I am Jim.
My heart goes out to you for the feelings you are in the midst of. You're clearly in a big struggle. The way your husband has delivered this information bluntly (and probably without being completely forthright,) is hurtful.
It is very possible to love more than one person without loving either or any of the other partners any less, so when he claims his love for you isn't diminished that may be true. His actions, however, suggest carelessness with your feelings.
You stated there is no sex planned so far. I would recommend you brace yourself immediately. I suspect that even if it's true that there hasn't been sex, or been a plan for sex, there has certainly been desire and intent for sex.

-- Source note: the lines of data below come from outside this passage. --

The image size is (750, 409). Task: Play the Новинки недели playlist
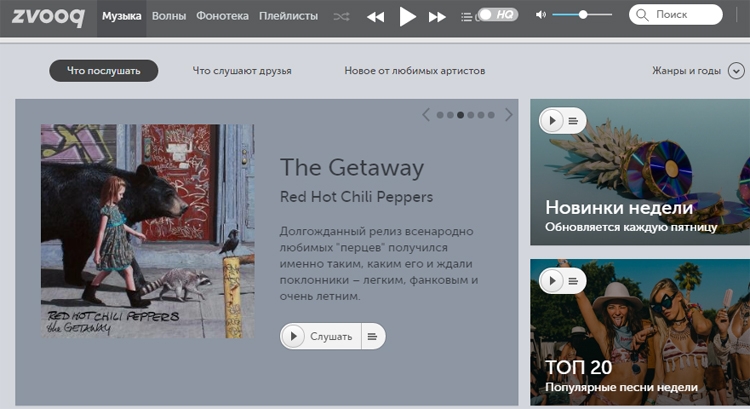[552, 121]
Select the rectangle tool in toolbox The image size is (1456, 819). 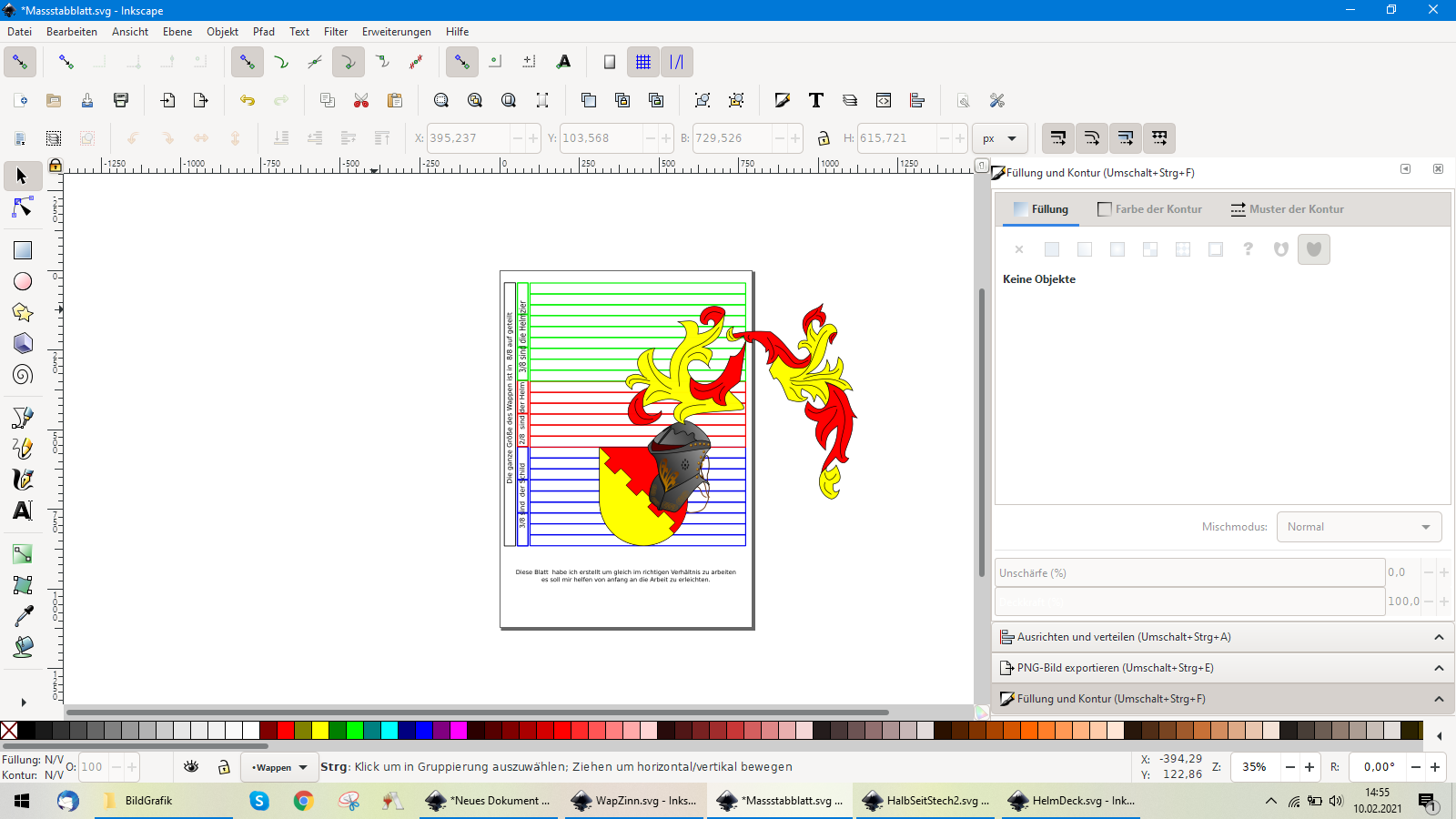23,250
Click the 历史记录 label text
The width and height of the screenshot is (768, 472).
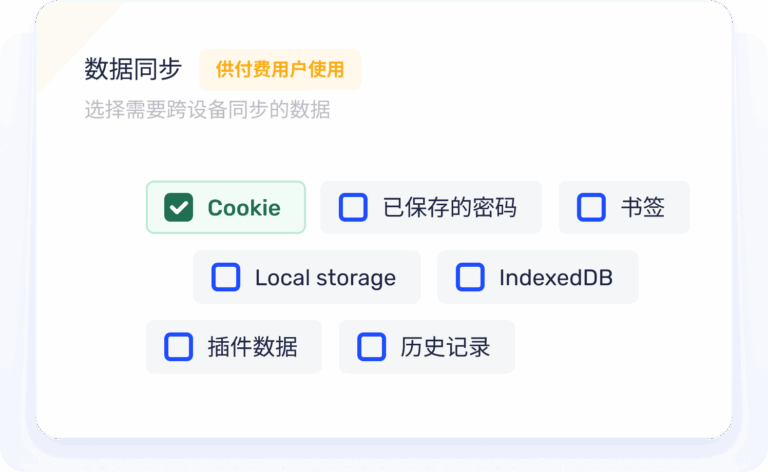tap(445, 347)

It sounds to me as though you are being given information piece by piece in order to gauge your reaction before he proceeds. (i would hedge that he has proceeded further, but your tears halted his admissions.) I'm fairly confident he didn't intentionally hurt you. The problem is, he also didn't intentionally NOT hurt you. Therein lies the rub. His priorities and procedures are completely in disregard of you. Demand he take a break while you sort this out. Demand honesty going forward. Honesty must come beforehand, not confessions after the fact.
Also, I would wonder what his story is to his other partner. In Poly, at least here at my house, the stories all of you get should match nearly perfectly. If they don't it is a dead giveaway there is deliberate deception afoot.
I wish each of you all the best. Let the truth be your compass.